→ **SELECTED EXTRACT**:
-- Begin --

(I'm not sure if I've missed all the fun here before I subscribed, but
I can't anything on the RFC list that mentions the following)

perl5 has a tangle of SvPV macros to allow C code to get a pointer
to the scalar. (or the "private", with or without the length, and
more relating to utf8 that don't even appear to be documented)

Has any thought yet been given to the API to get scalars?

Jarkko posted an idea on p5p of "Virtual Values" which would permit a
scalar to point to another scalar's buffer, rather than its own.
Currently the perl5 API assumes that you get a read-write pointer, and that
the thing it points to is "\0" terminated. This makes it hard to implement
copy on write, or to allow a pointer to a sub-length of the parent
scalar's buffer.

IIRC Ilya mailed p5p bemoaning the fact that perl's SVs use a continuous
buffer. A split-buffer representation (where a hole is allowed in the
middle of the buffer data) permits much faster replacement type operations,
as there is less copying, and you can move the hole around to suit your
needs.

-- End --

→ **TASK LIST**:
1: Say whether each statement agrees with the post about perl5 scalars, answering yes or no and quoting the words of the post that decide it. (a) The perl5 API assumes that C code gets a read-write pointer. (b) Jarkko's "Virtual Values" idea would let a scalar point to another scalar's buffer. (c) Perl's SVs use a split-buffer representation.
2: Rewrite the part of the post about perl5 scalars starting with "perl5 has a" and going on through "to be documented)", with "macros" replaced by "functions".
3: According to the post about perl5 scalars, what does a split-buffer representation allow in the middle of the buffer data?

→ **RAW DATA**:
-- Begin --

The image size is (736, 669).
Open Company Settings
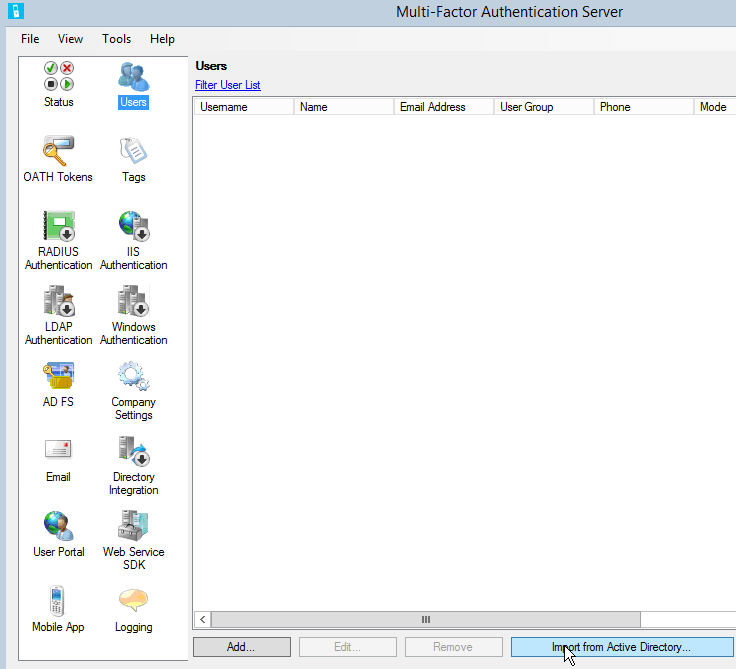click(x=133, y=377)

-- End --

→ **SOLUTIONS BELOW**:
1:
(a) Yes: "Currently the perl5 API assumes that you get a read-write pointer"
(b) Yes: "which would permit a scalar to point to another scalar's buffer, rather than its own"
(c) No: "perl's SVs use a continuous buffer"

2:
perl5 has a tangle of SvPV functions to allow C code to get a pointer
to the scalar. (or the "private", with or without the length, and
more relating to utf8 that don't even appear to be documented)

3: It allows a hole in the middle of the buffer data.